Completely agree. Everything is possible in it. If there was indeed someone who had a far surpassed genius level of IQ and tech know how, and dedicated hours of their time to developing the stuff with an unlimited budget (which basically is what Matthew Sobol supposedly has) then I could easily understand how a lot of things in that book could become reality.

Either way - a fun read and a good book to re-visit. One of the few that I read every few years or so...

Looking back on it now, I think the one thing that's really not plausible is the idea that someone could write a system that can anticipate anything that can happen. It was a little too Foundation/Psychohistory for me.

But it was still a fantastic novel, I loved reading it, and will probably re-read it again and again.

Did you read Freedom(TM)? It's a "sequel" but is really the second half of the novel. Addresses your critique in a very interesting way.
I did, yup. I was actually super mad at Daemon; I always try to get people to get both at once, to avoid the cliffhanger.
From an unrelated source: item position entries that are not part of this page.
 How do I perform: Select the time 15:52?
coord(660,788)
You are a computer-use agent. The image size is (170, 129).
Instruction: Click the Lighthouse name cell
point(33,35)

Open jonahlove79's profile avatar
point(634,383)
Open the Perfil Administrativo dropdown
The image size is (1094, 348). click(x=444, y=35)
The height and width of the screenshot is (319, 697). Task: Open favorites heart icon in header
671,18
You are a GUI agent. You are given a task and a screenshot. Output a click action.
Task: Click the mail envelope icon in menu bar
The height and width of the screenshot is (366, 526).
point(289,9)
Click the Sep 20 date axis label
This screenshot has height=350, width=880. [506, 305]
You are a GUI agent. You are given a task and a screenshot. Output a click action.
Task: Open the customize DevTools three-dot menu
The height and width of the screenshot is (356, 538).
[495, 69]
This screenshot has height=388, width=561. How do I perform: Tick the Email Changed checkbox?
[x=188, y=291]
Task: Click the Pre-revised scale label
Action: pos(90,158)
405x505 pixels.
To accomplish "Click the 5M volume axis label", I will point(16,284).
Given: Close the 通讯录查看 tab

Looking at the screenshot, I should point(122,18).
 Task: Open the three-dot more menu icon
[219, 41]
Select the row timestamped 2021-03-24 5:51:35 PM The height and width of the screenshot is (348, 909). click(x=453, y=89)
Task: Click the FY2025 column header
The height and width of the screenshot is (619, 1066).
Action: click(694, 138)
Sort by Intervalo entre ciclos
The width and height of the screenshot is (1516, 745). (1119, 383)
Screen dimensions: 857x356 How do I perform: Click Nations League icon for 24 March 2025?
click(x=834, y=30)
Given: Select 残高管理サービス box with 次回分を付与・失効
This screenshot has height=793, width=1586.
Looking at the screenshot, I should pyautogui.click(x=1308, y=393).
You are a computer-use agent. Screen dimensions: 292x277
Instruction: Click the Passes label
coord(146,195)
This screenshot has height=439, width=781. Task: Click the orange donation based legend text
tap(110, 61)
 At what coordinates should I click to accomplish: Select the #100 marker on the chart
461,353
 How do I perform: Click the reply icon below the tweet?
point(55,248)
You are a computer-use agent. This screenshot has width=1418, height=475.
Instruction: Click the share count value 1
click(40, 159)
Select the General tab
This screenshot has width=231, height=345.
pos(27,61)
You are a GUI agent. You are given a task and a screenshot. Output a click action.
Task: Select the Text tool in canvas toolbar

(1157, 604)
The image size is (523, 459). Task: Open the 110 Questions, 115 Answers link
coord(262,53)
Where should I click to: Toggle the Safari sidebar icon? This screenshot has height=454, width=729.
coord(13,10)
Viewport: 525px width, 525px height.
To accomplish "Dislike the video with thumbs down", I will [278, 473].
I don't think it address it enough; it made it more plausible by admitting that it can't be completely autonomous, but I'm not entirely sold. Having said that, I still love the series, much like I love any fantasy novel :P

If you don't like something, I think it's better just to say that. Daemon is demonstrably not unreadable, in that quite a lot of people did read and enjoy it. So much so that Wired did an article on how it started as an underground hit among tech-inclined people: https://www.wired.com/2008/04/pl-print-20/
These are among my favorite books, and I've read thousands of books. It was written in the 90s or early 2000s, so the tech that was so futuristic now exists everywhere (IoT). You question believability? The tech is so not "just way over acceptable", much of it already exists. If we can suspend our belief to read about aliens, hobbits, magical schools, talking animals, etc., this hardly stretches the imagination at all.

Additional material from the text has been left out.